Pick out and copy each line of the records below that contains the word "This".

— BEGIN Source material —

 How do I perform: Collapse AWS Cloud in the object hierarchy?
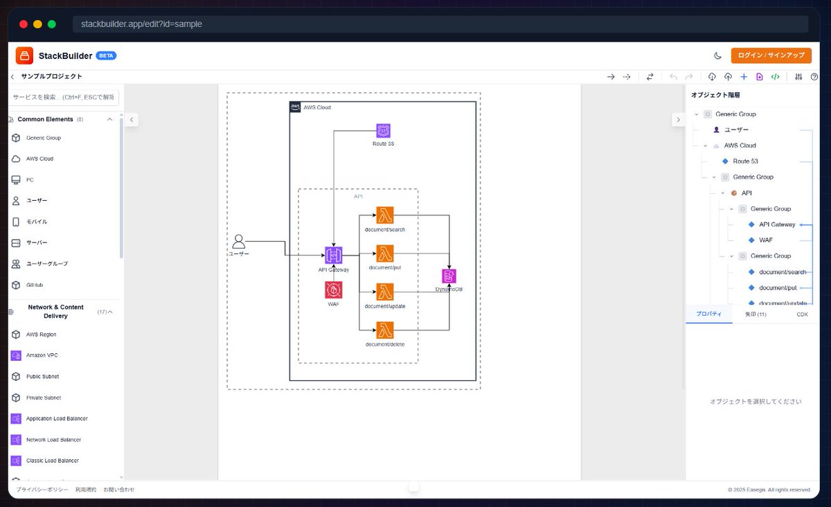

— END Source material —
— BEGIN Source material —

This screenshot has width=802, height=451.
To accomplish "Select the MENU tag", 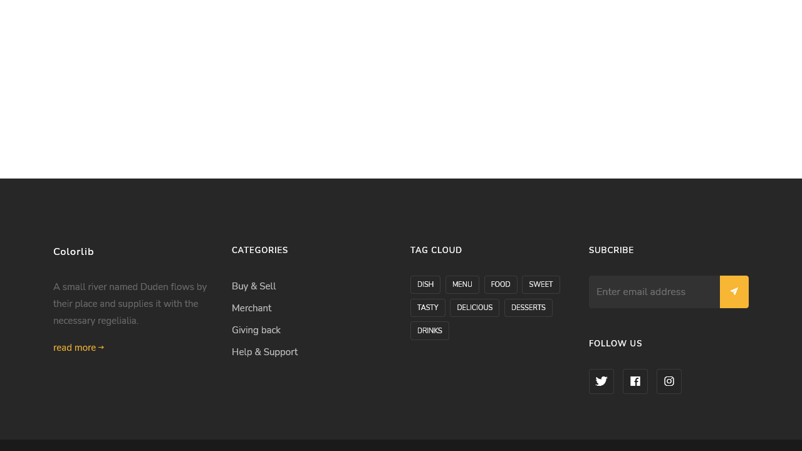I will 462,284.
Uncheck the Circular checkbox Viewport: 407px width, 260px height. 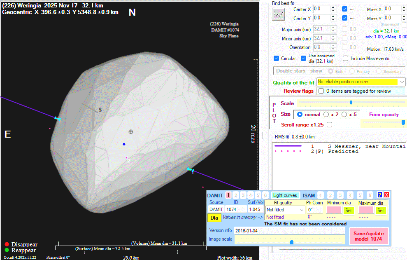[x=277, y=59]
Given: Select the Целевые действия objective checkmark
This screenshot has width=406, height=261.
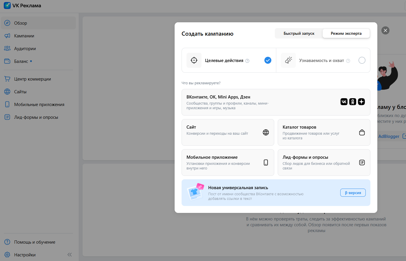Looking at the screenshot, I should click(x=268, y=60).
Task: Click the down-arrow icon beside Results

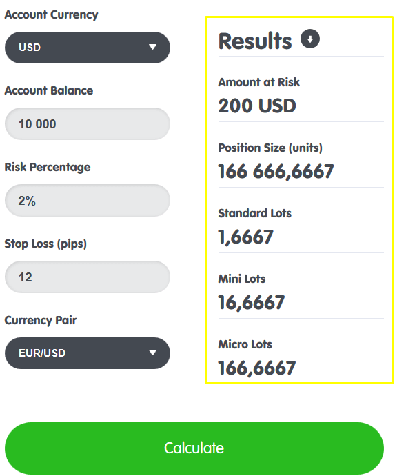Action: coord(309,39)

— END Source material —
— BEGIN Source material —

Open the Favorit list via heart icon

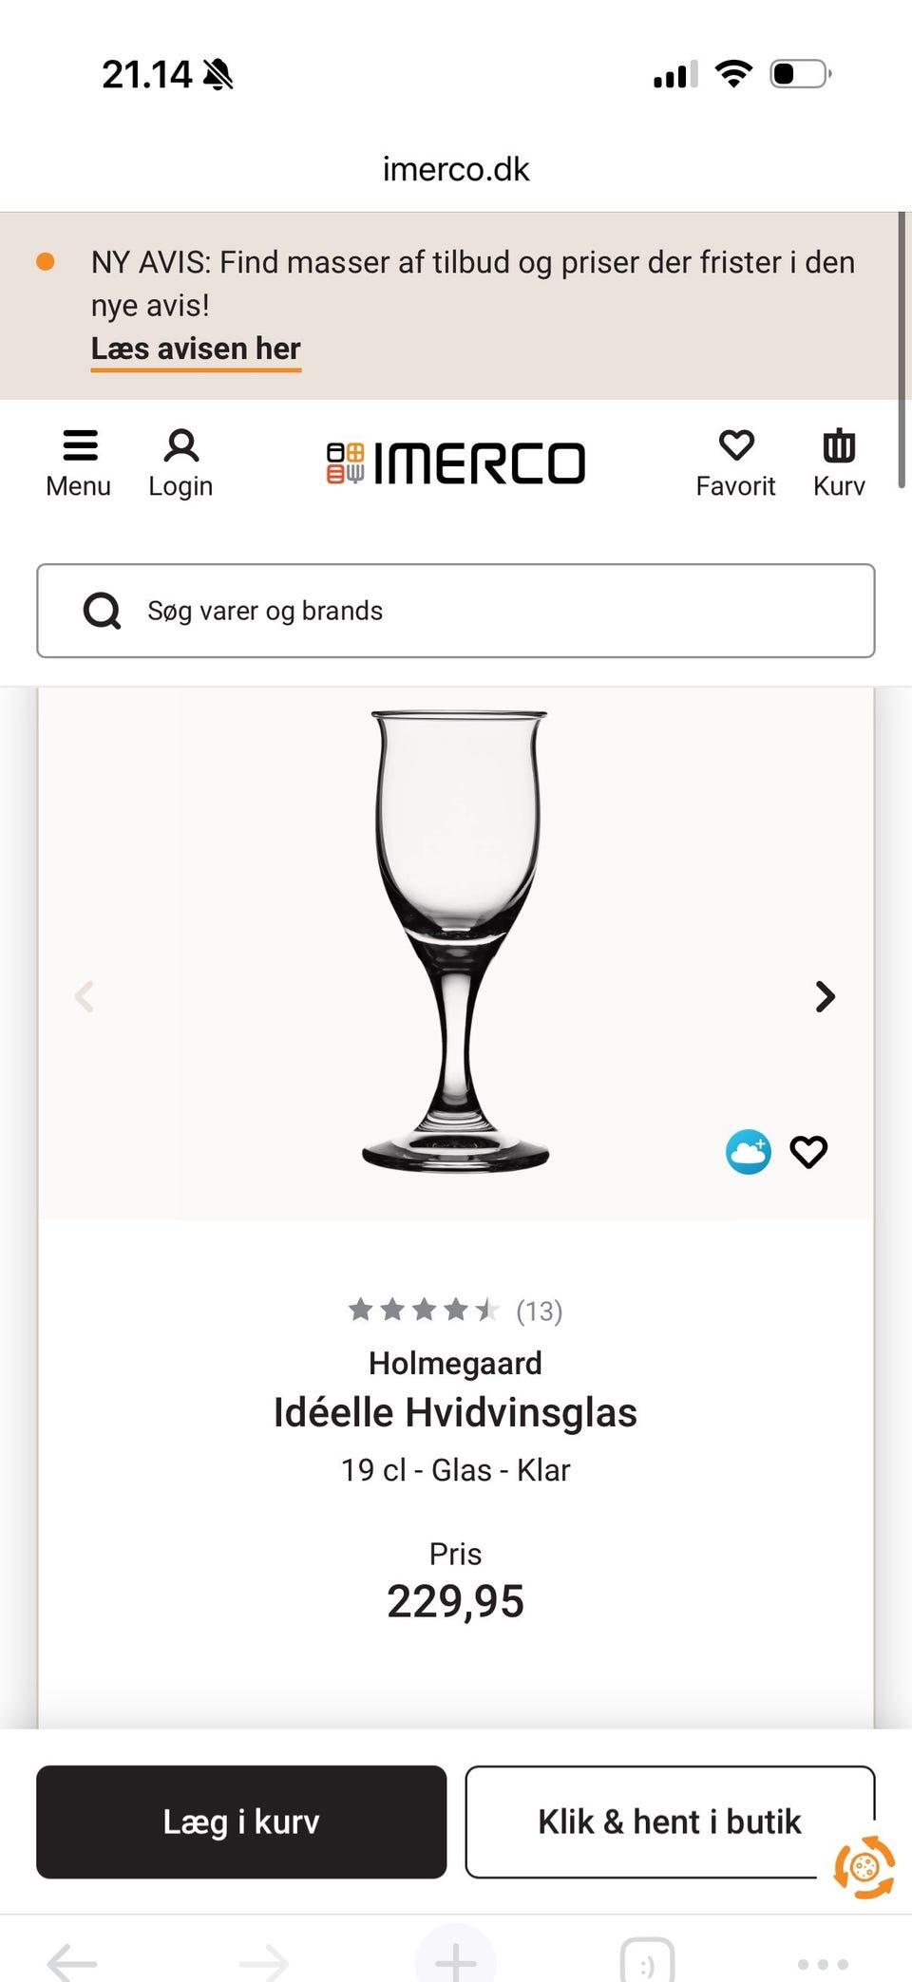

— END Source material —

- [Result of the task]
This screenshot has width=802, height=451.
This screenshot has width=406, height=261.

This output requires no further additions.